The article provides a rigorous mathematical framework for understanding the scale-dependent radial geometry and metric mismatch in Wasserstein propagation, which is a significant contribution to the field of reverse diffusion.

Strength in Application

The proposed method has the potential to improve the efficiency and accuracy of reverse diffusion models in various applications, including image and video processing, and data generation.

Demerits

Limitation in Implementation

The proposed method requires significant computational resources and may be challenging to implement in practice, particularly for large-scale datasets.

Limitation in Generalizability

The article focuses on a specific type of reverse diffusion model and may not be generalizable to other types of models or applications.

Expert Commentary

The article presents a significant contribution to the field of reverse diffusion by identifying and addressing the scale-dependent radial geometry and metric mismatch in Wasserstein propagation. The proposed method has the potential to improve the efficiency and accuracy of reverse diffusion models in various applications.

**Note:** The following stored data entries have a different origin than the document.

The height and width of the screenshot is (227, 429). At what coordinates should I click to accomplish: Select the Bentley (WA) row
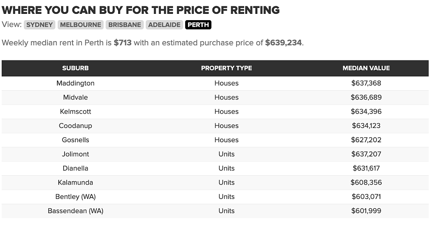[215, 196]
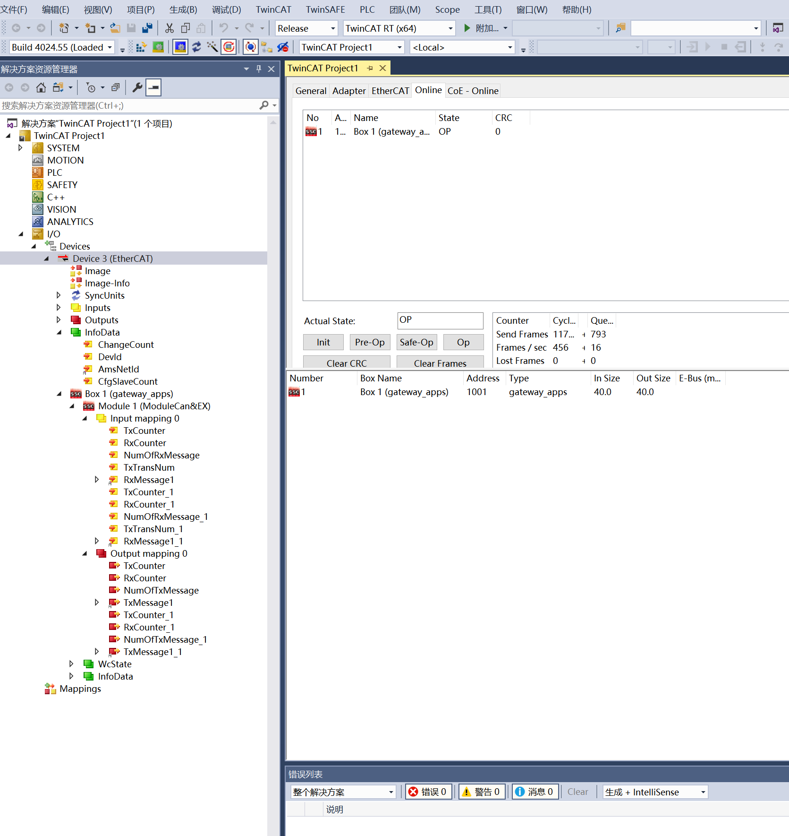This screenshot has height=836, width=789.
Task: Click the Cut scissors icon
Action: (x=170, y=28)
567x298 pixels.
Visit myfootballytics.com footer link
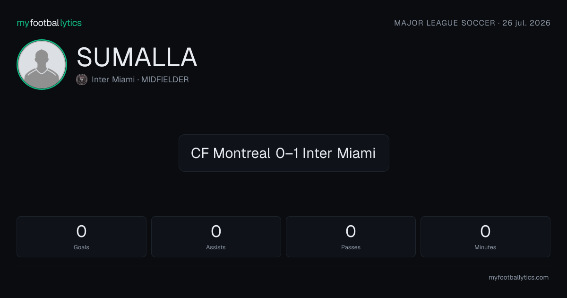(x=518, y=278)
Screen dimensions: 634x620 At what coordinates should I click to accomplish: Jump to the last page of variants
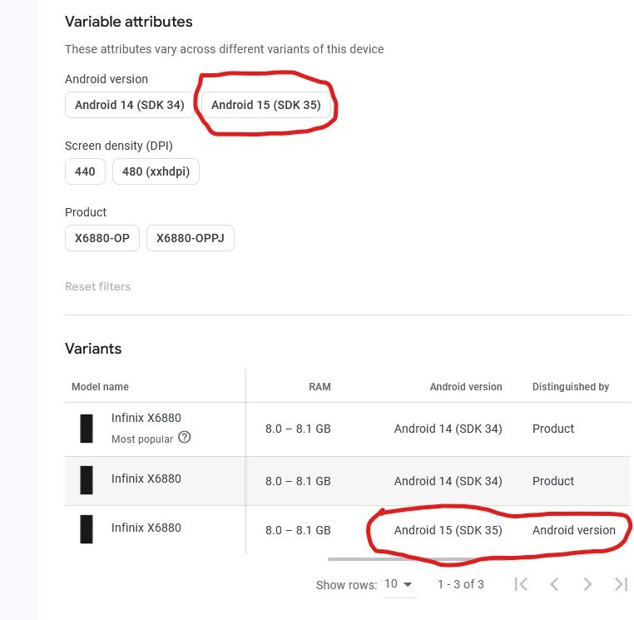(x=621, y=584)
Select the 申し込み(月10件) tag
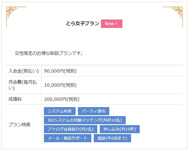The width and height of the screenshot is (189, 150). pyautogui.click(x=119, y=129)
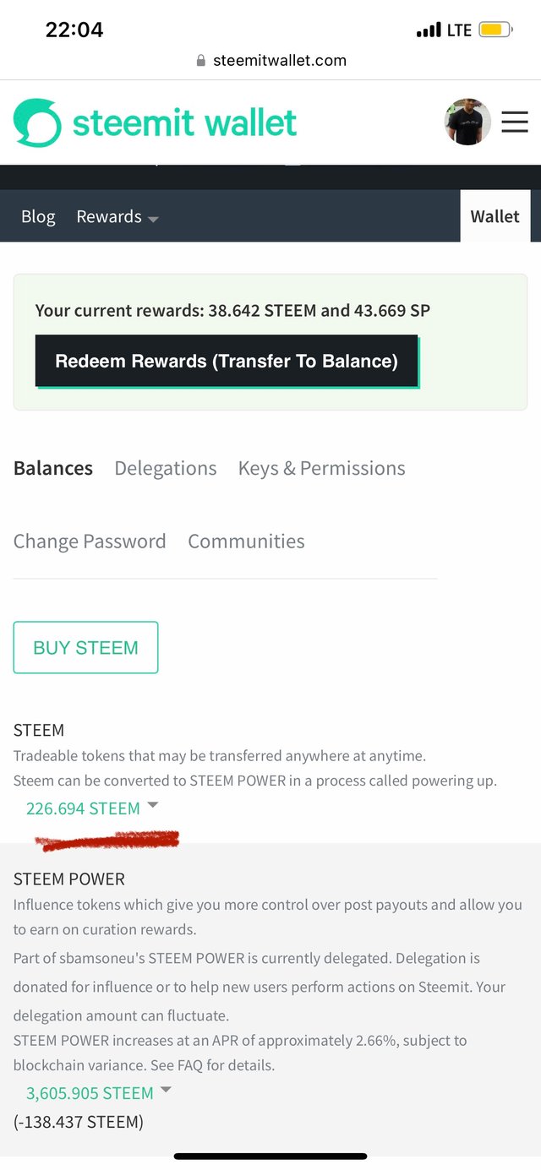Tap the home indicator bar at the bottom
Image resolution: width=541 pixels, height=1170 pixels.
click(271, 1156)
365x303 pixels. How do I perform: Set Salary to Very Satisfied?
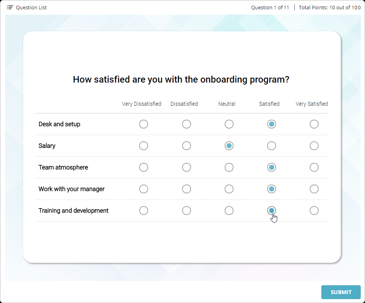click(x=314, y=146)
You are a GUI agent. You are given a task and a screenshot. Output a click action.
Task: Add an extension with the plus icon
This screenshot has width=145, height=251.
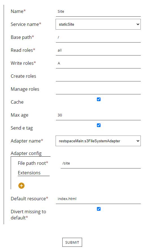coord(21,186)
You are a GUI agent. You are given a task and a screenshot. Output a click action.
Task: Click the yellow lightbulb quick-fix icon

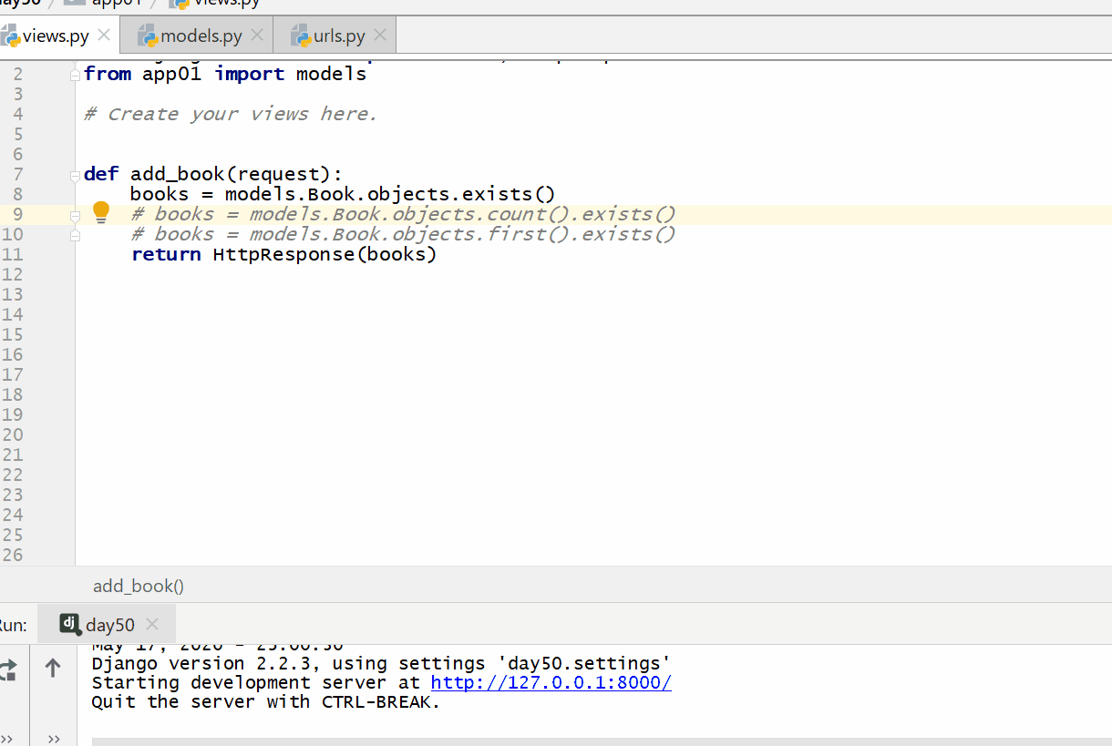point(101,212)
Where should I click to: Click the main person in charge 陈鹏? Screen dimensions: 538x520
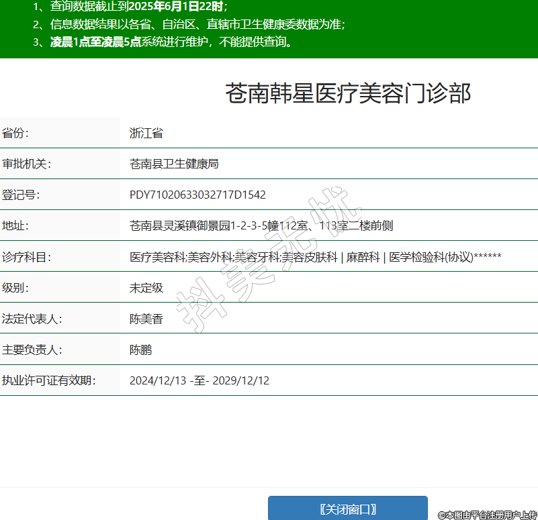(140, 350)
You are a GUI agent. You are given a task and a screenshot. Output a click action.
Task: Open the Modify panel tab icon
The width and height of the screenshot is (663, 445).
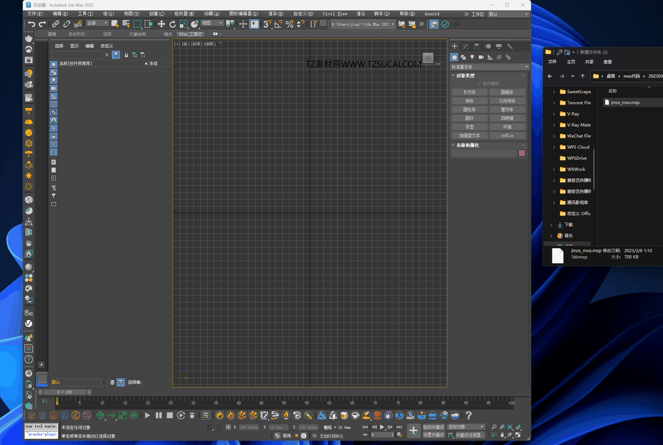466,46
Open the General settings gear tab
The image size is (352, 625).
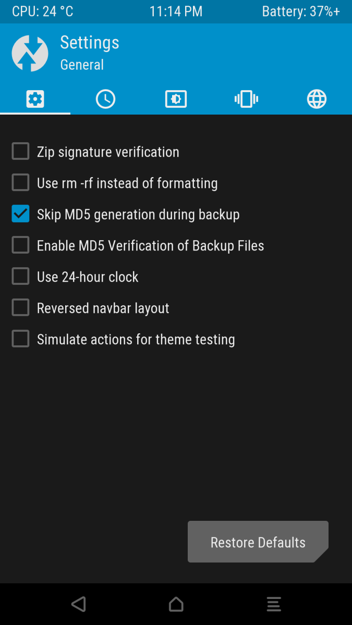point(35,98)
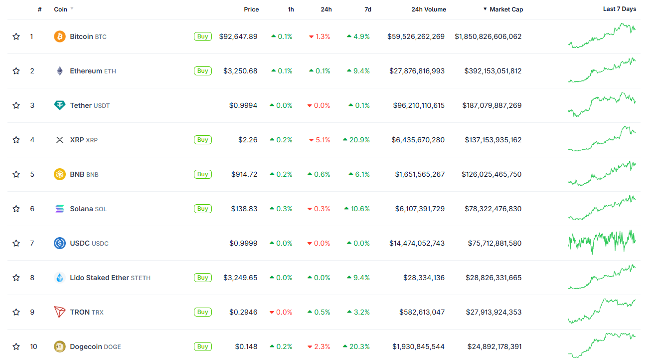Sort by the 24h Volume column

point(429,9)
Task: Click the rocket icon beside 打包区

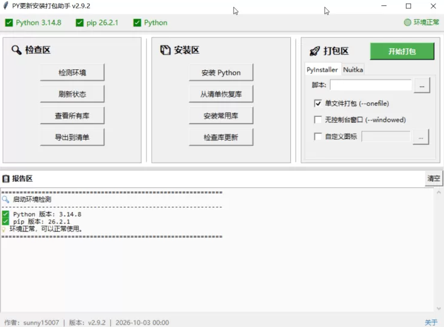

However, the method requires significant computational resources and may be challenging to implement in practice. Furthermore, the article focuses on a specific type of reverse diffusion model and may not be generalizable to other types of models or applications.

Recommendations

  • Further research is needed to explore the implementation and generalizability of the proposed method in various applications and models.
  • The authors should provide a more detailed analysis of the computational resources required for the proposed method and potential strategies for reducing them.